Exercise inputs >>
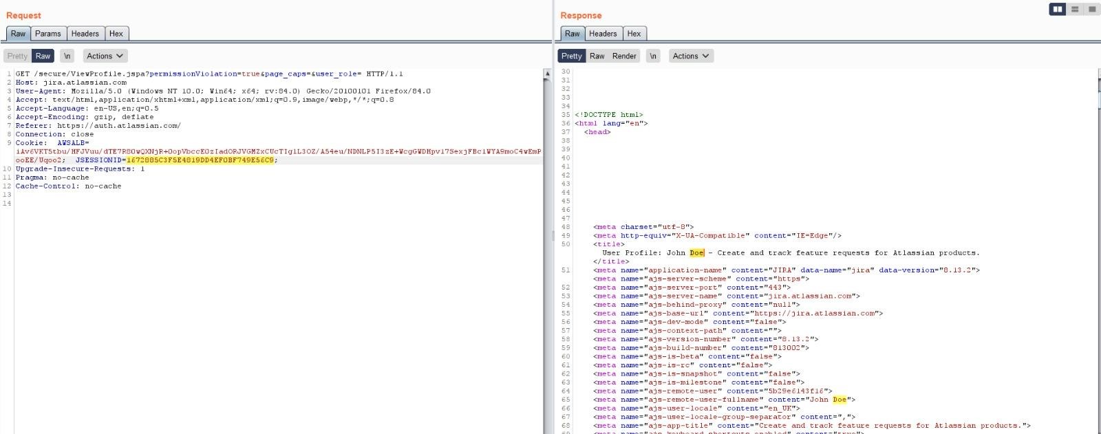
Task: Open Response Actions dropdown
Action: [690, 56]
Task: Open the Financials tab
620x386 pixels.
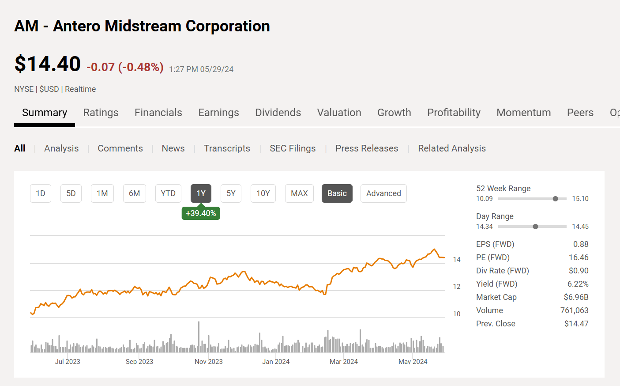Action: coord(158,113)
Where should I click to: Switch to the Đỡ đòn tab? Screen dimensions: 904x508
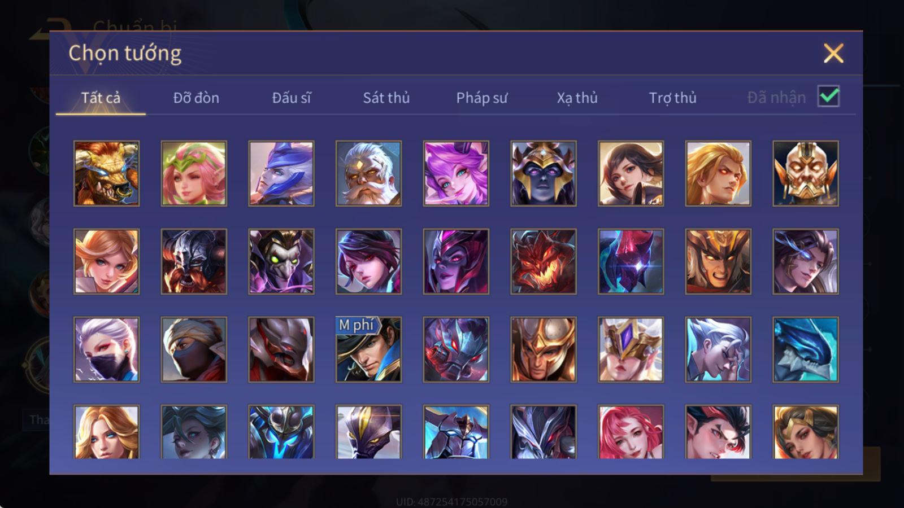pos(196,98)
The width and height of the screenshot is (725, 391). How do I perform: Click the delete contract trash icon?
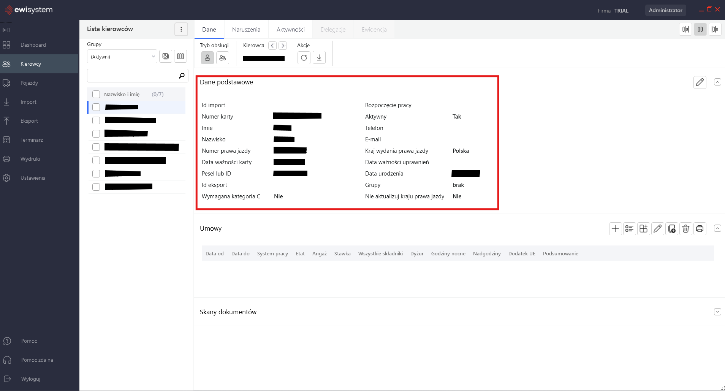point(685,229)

...

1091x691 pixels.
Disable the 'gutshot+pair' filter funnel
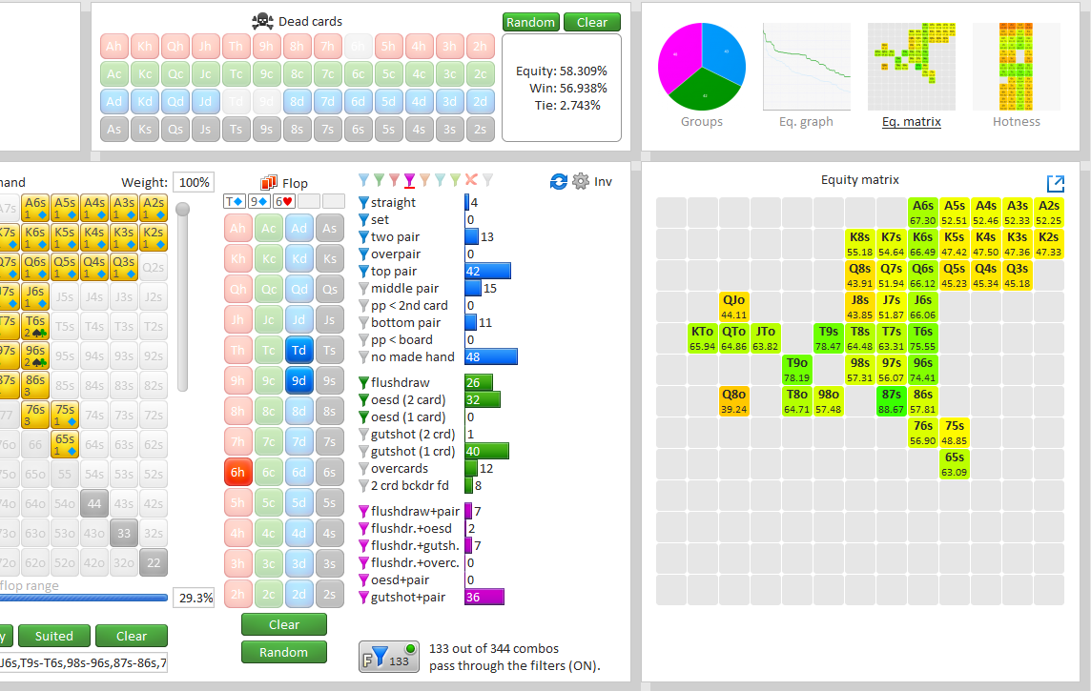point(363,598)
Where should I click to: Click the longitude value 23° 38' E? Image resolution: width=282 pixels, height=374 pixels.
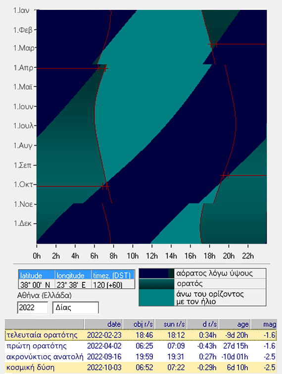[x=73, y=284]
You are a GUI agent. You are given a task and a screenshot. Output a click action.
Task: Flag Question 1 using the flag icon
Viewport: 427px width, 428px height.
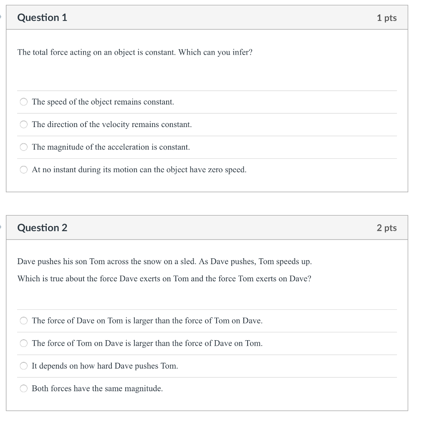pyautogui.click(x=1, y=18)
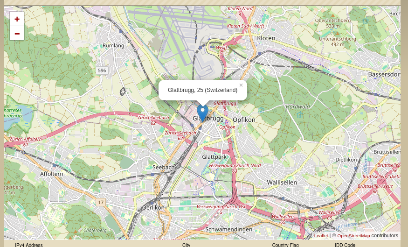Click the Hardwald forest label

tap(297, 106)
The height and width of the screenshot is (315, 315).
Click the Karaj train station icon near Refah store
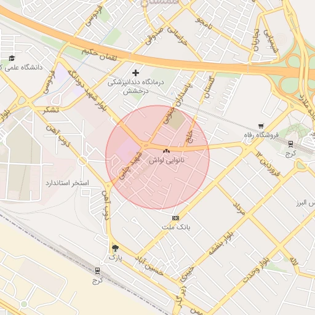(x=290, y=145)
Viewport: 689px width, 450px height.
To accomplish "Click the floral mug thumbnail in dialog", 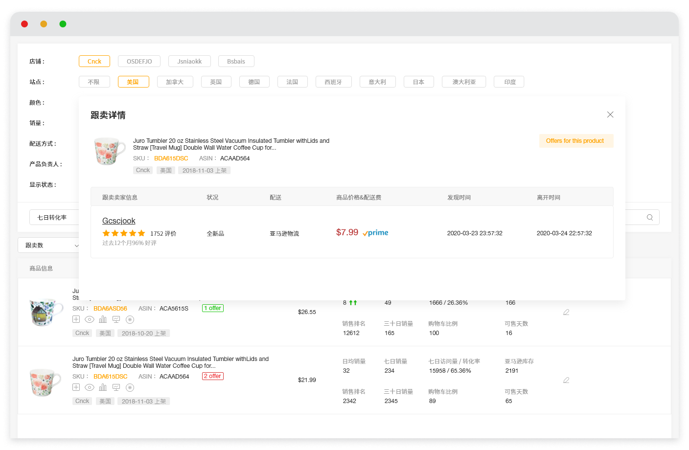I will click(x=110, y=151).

Work required >> Above are the records; copy from them only the lines starting at the one containing "1091x691 pixels." and ending at the one containing "You are a GUI", exactly and without pictures.

Result below >>
1091x691 pixels.
Disable the 'gutshot+pair' filter funnel
point(363,598)
Where should I click to: Click the longitude value 23° 38' E? Image resolution: width=282 pixels, height=374 pixels.
[x=73, y=284]
You are a GUI agent. You are given a task and a screenshot. Output a click action.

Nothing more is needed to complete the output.